> [About this exercise] For each record below, retype the text exactly and omit any image.

> [Records provided]
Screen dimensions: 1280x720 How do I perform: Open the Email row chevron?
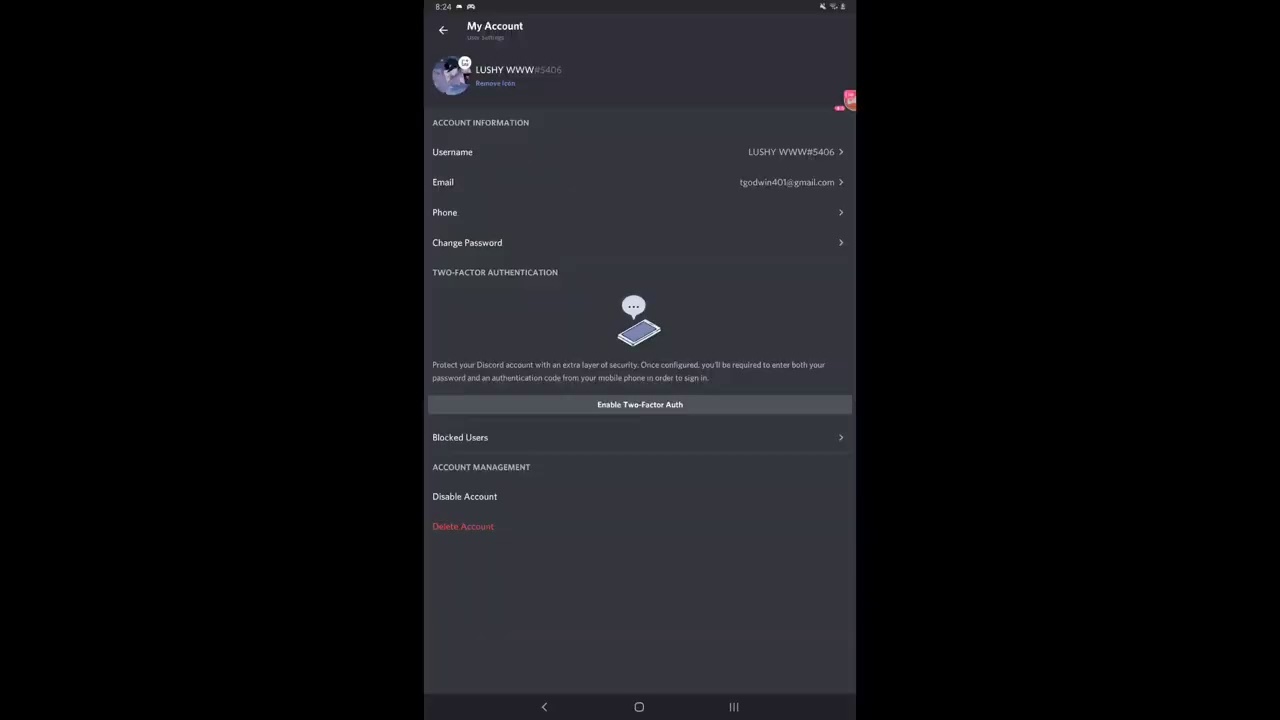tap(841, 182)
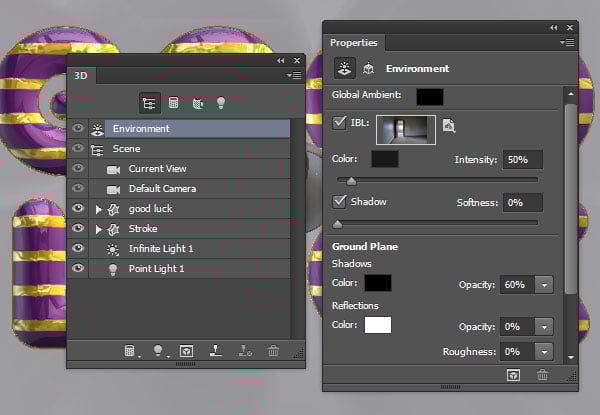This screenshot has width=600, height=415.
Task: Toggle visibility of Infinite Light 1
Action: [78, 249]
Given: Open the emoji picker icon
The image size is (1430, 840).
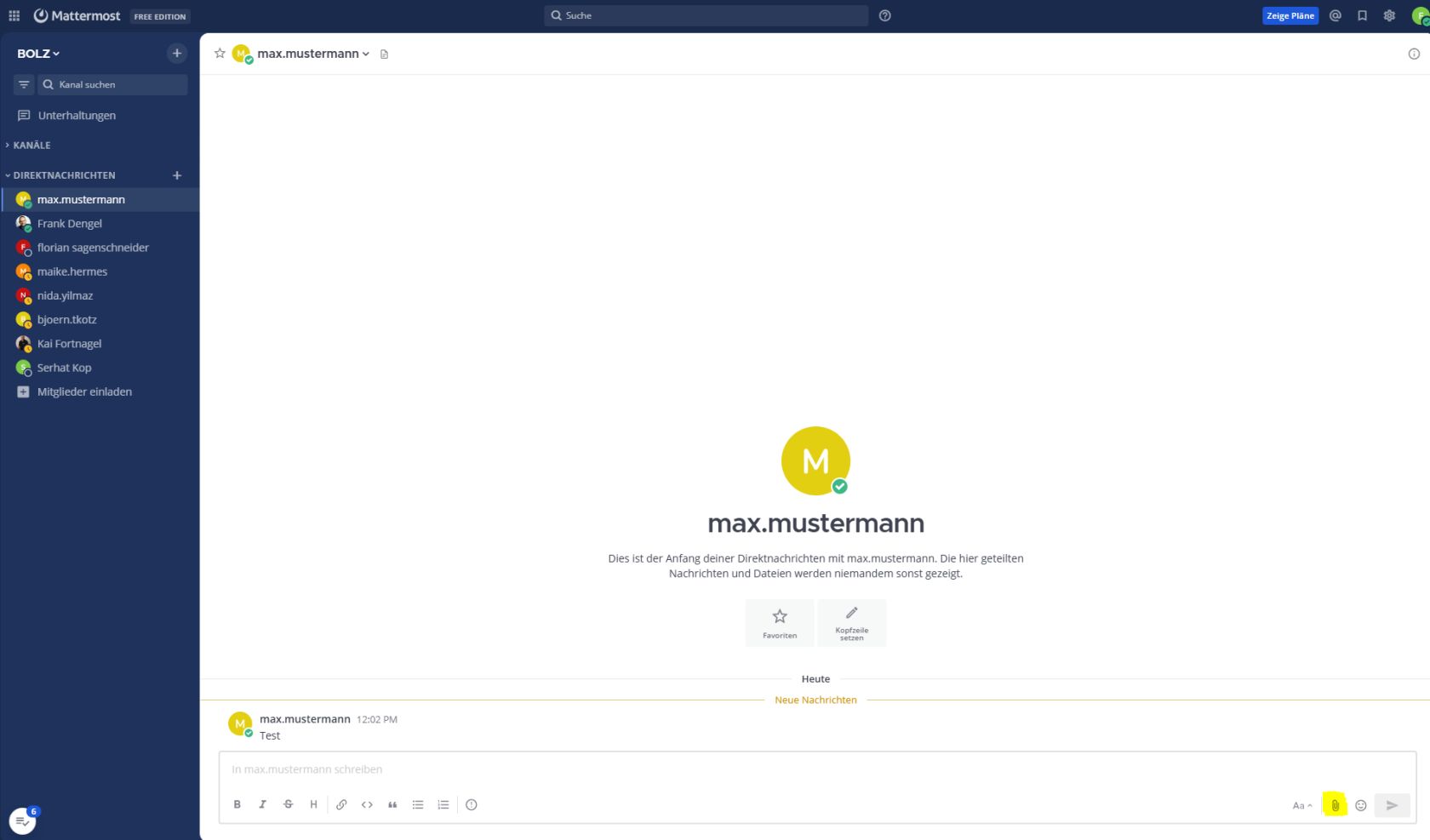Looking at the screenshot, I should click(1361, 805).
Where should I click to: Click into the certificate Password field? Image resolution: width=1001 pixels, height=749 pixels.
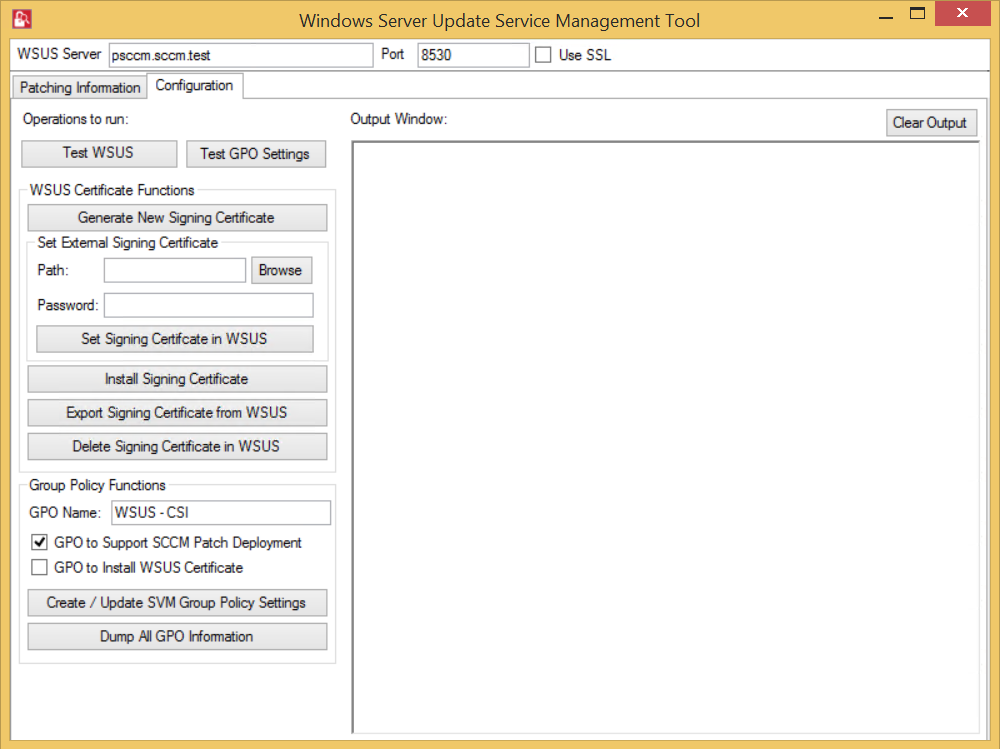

> [Reply to the exercise]
Screen dimensions: 1280x720 How do I perform: Open the Email row chevron?
tap(841, 182)
This screenshot has width=600, height=415.
Task: Toggle visibility of Infinite Light 1
Action: [78, 249]
Given: Open the emoji picker icon
The image size is (1430, 840).
Looking at the screenshot, I should click(1361, 805).
Where should I click to: Click into the certificate Password field? Image resolution: width=1001 pixels, height=749 pixels.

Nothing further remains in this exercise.